What worked for you 2 years ago will not work for you today and who you were 2 years ago has most definitely evolved, so your materials should reflect that too.
What YOU want.
You will never be able to appeal to every reader and neither should you!
- Be clear about your skills and strengths to date… but most of all, what duties/tasks/projects/stages do you REALLY enjoy about your current job?
- Present evidence backed experience you have.
- Who’s the personality behind it all?!
People buy into people and the only way to stand out is to inject your own tone of voice and vibrancy into the documentation you present.
So, first and foremost, be clear in your journey, where you’ve been, what you have to offer but most of all what you enjoy doing!!
We encourage you to turn off your phone, tv, and any other distractions and sit in a quiet space to evaluate your current job:
- What don’t you like or even hate about your current role? This may form in the way of duties, environment, reasons for moving, people, managerial styles, how you’re treated, etc.
- What do you LOVE about your job? We really want you to delve deep here. If you’re in the architectural or design industry, it’s probably taken you very many years to get to qualification stage and you may still be in it. So, it’s great to recognise why you came into the industry in the first place and reignite those aspirational feelings so you can take stock of the whys and how’s… then move forward with the reinvigoration of what you want your future day-to-day life to feel and look like!
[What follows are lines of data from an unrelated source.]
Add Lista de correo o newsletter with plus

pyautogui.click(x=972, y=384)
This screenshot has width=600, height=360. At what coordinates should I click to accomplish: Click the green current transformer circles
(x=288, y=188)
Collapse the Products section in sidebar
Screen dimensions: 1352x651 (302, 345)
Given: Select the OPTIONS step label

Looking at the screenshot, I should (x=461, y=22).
No one is looking for a robot, so use your creative licence to be you… creative! We want to read your CV and gain a window into who you are as a person, so we understand you as an individual, which is so impactful in the hiring process!
Personal brand.
I’m sure you’ve read this a million times on social media, but your biggest selling point is you. Ultimately, people buy into people who have similar characteristics to their own, by that we mean…. The hiring manager who will hire you will see similar attributes or characteristics they recognise in themselves in the earlier stages in their own career… we’ll delve deeper into this when you get to the interview stage.
For now, we really encourage you to use your creative licence and your design creativity to think about who you are and how to articulate/demonstrate that, in the context of your CV.
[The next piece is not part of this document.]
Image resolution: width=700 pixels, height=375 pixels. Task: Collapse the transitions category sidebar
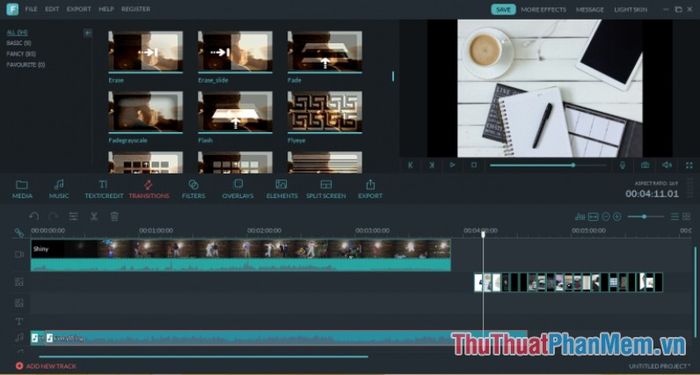coord(88,33)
Firstly, explore commercial brands, like Apple, Nike, Prada or whatever big brands appeal to you…. this is just for point of reference so that you can gain an understanding of what a “brand” is about.
Once you’ve done that, we’ll help you to hone it down to what YOU are about.
We’re using big, branded names outside of architecture and design to give you an insight into how they represent themselves.
Each of those brands have very different fonts, colours, text placement which all evoke a very different feel about who they are as a brand/company…. As well as who they’re trying to attract.
So should you too! How you present yourself and your own “personal brand” should be reflected in your own CV and portfolio. Text, white space, image use, the methodical manner you go about a design project should be demonstrated within the documents you present to AE Recruitment and the person who’s going to hire you!
Think long and hard about colours and fonts….. believe it or not, there are university courses on these subjects, but to get to the point, here’s a couple of links to help:
- Colours – it will give you an insight into the psychology of colours and the emotions they evoke
- Fonts – again they have subliminal meanings too. Once you understand you’ll note which fonts big brands use, and why.
As you work in a visual industry it’s important to recognise that look, feel, tone, colours and fonts all culminate to form an opinion of who you are to a hiring manager, especially in a design based job.
Showing off your presentation skills as well as your work and the stages of a construction project you work on all help to communicate your suitability for the job you are applying to.
By reducing the list of question marks in your materials, you increase your chances of being selected for an interview.